Grocery shopping, cleaning, shuffling kids to activities, doctor appointments, etc. Healthy couples negotiate who owns these tasks and sometimes covers for the other in times of need.
When you don't have that division of domestic labor, it becomes hard.
Life is just harder alone.
I disagree here, especially with your final sentence. Some things are easier, some thing are harder, I don't think you As someone who is single:
- I don't have to have debates about where/what to eat
- I do all of my own cleaning, but there's less to clean since I'm not cleaning up after a partner.
- I take myself to appointments, but I also don't have to take my partner to their appointments
- I can schedule my time the way I want to, without dealing to take my partner's desires into account (in-laws, their annoying friend's party, etc)
- I can choose how I spend/save income
But,
- I don't have a person to back me up in case of a serious problem (job loss, serious health issue, etc)

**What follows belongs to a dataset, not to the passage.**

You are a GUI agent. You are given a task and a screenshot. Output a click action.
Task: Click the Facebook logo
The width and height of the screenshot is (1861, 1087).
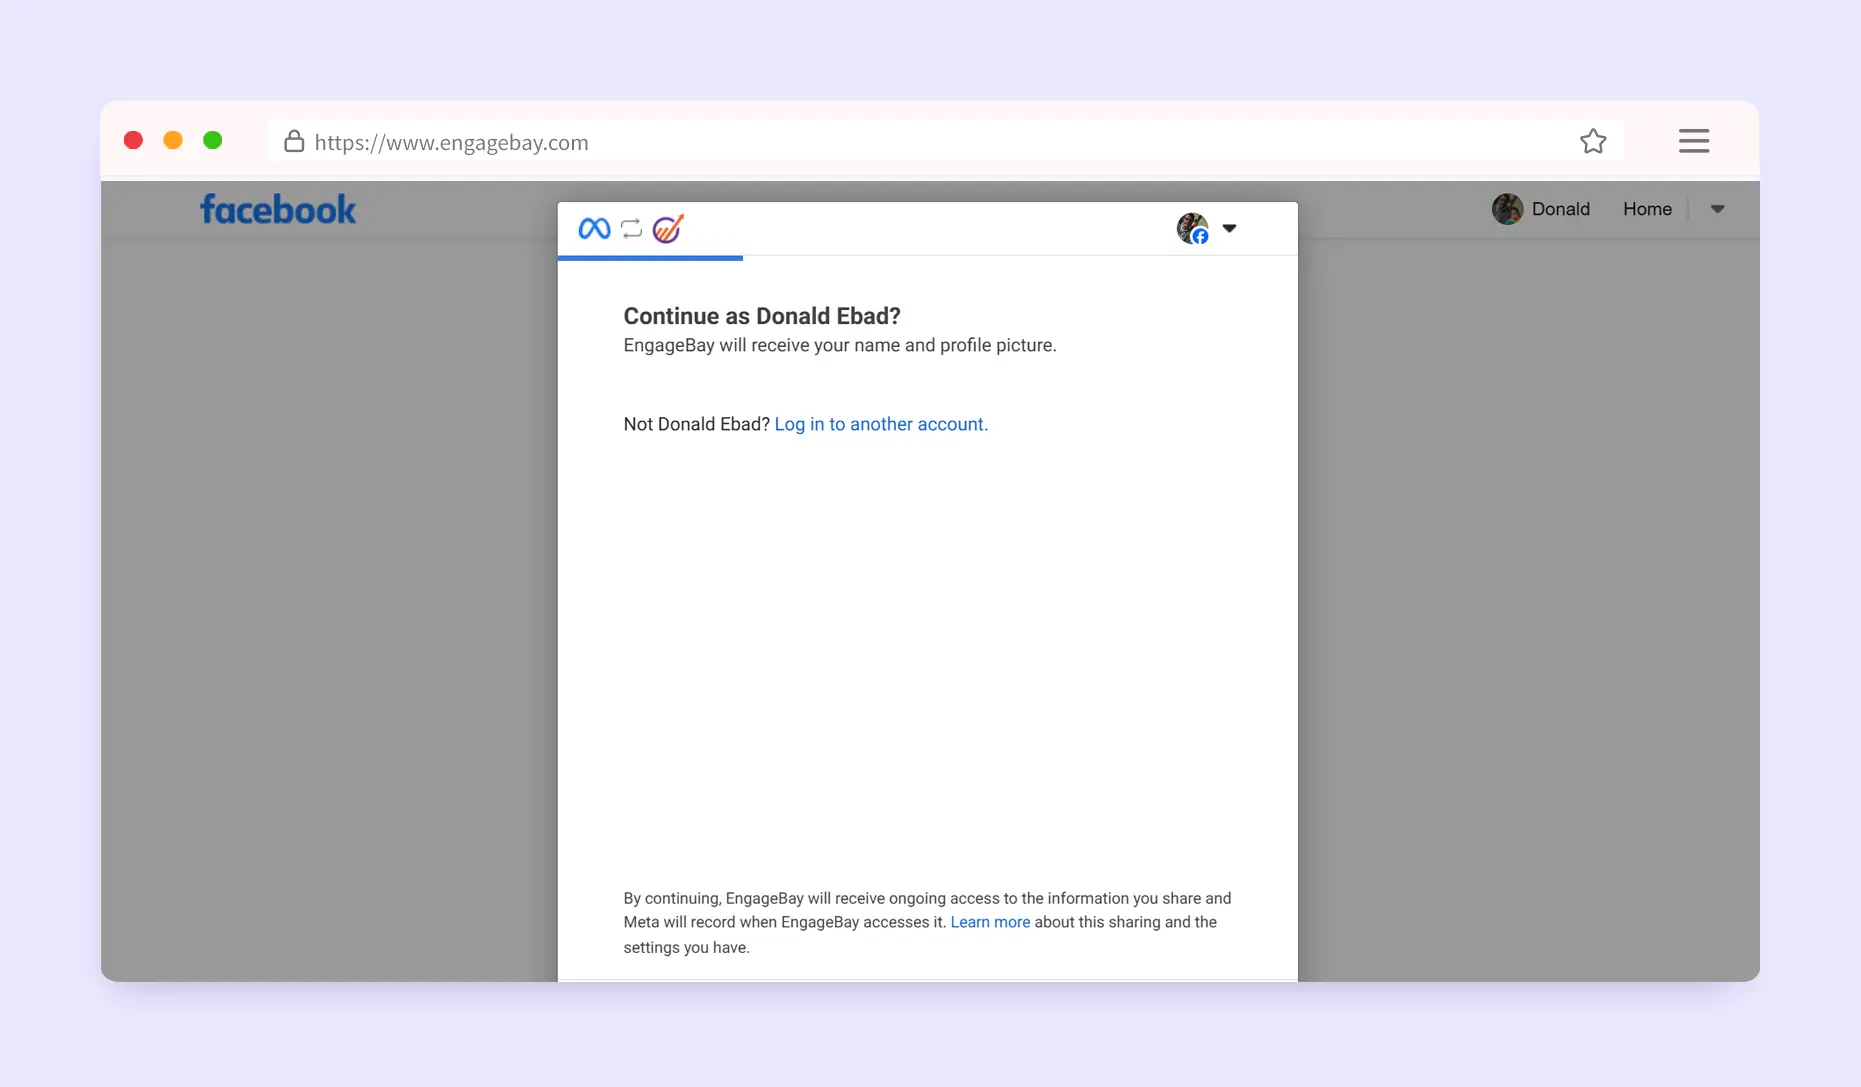coord(278,209)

- Cost of living is higher since those costs don't scale linearly as you add more people.
- Lack of dedicated companionship can be frustrating at times.
Some thing are harder alone, for sure - but some things are harder as a couple.
Personally, I loved living in dorms in college, and I see an assisted living facility similar to that as the way to go as I get older. Someplace where I can have my own room/suite in a building with other people my age. I'd still want to be able to do my own thing, but with the benefit of other people around that I could socialize with.